You may be interested in a concise variant of MBo's approach, which simplifies in two respects :
firstly by exploiting some of the built in features of the google.maps API to avoid much of the hard math.
secondly by using a 2D model for the calculation of the included angle, in place of MBo's spherical model. I was initially uncertain about the validity of this simplification but satisfied myself with tests in a fork of MBo's fiddle that the errors are minor at all but the largest of circles with respect to the size of the Earth (eg at low zoom levels).
Here's the function :
function getIntersections(circleA, circleB) {
/*
* Find the points of intersection of two google maps circles or equal radius
* circleA: a google.maps.Circle object
* circleB: a google.maps.Circle object
* returns: null if
* the two radii are not equal
* the two circles are coincident
* the two circles don't intersect
* otherwise returns: array containing the two points of intersection of circleA and circleB
*/
var R, centerA, centerB, D, h, h_;
try {
R = circleA.getRadius();
centerA = circleA.getCenter();
centerB = circleB.getCenter();
if(R !== circleB.getRadius()) {
throw( new Error("Radii are not equal.") );
}
if(centerA.equals(centerB)) {
throw( new Error("Circle centres are coincident.") );
}
D = google.maps.geometry.spherical.computeDistanceBetween(centerA, centerB); //Distance between the two centres (in meters)

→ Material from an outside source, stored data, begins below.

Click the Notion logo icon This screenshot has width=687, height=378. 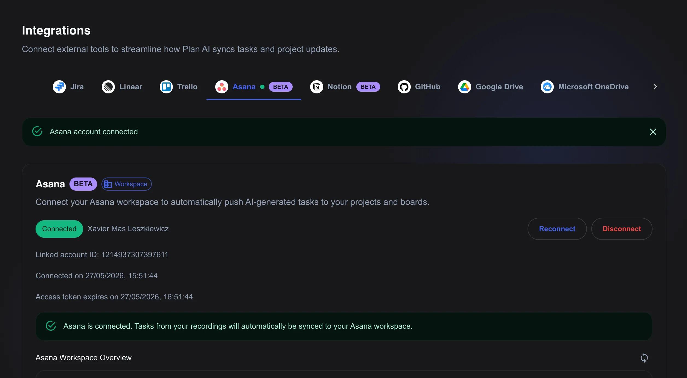tap(317, 87)
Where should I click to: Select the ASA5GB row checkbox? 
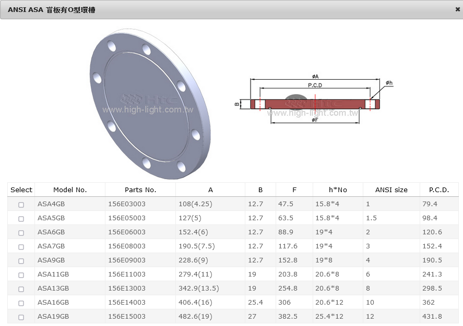[21, 219]
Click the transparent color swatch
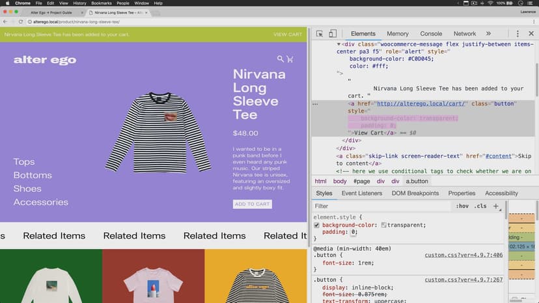Screen dimensions: 539x303 point(384,225)
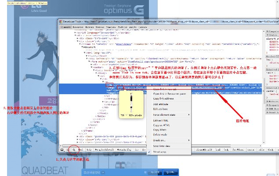
Task: Open the console drawer icon
Action: (69, 150)
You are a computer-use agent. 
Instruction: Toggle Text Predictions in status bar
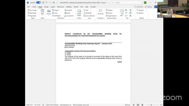click(66, 105)
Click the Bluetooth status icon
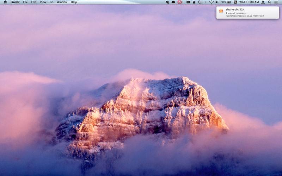 [206, 2]
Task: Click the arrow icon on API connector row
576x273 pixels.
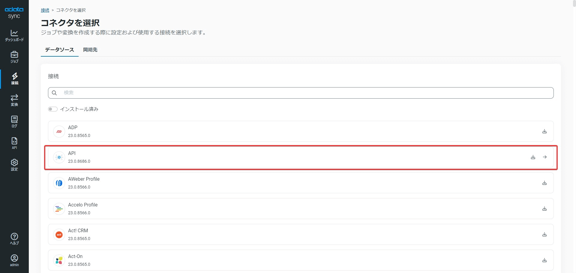Action: coord(545,157)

// Check that the two circles intersect
if(D > (2 * R)) {
throw( new Error("Circles do not intersect.") );
}
h = google.maps.geometry.spherical.computeHeading(centerA, centerB); //Heading from centre of circle A to centre of circle B. (in degrees)
h_ = Math.acos(D / 2 / R) * 180 / Math.PI; //Included angle between the intersections (for either of the two circles) (in degrees). This is trivial only because the two radii are equal.
//Return an array containing the two points of intersection as google.maps.latLng objects
return [
google.maps.geometry.spherical.computeOffset(centerA, R, h + h_),
google.maps.geometry.spherical.computeOffset(centerA, R, h - h_)
];
}
catch(e) {
console.error("getIntersections() :: " + e.message);
return null;
}
}
No disrespect to MBo by the way - it's an excellent answer.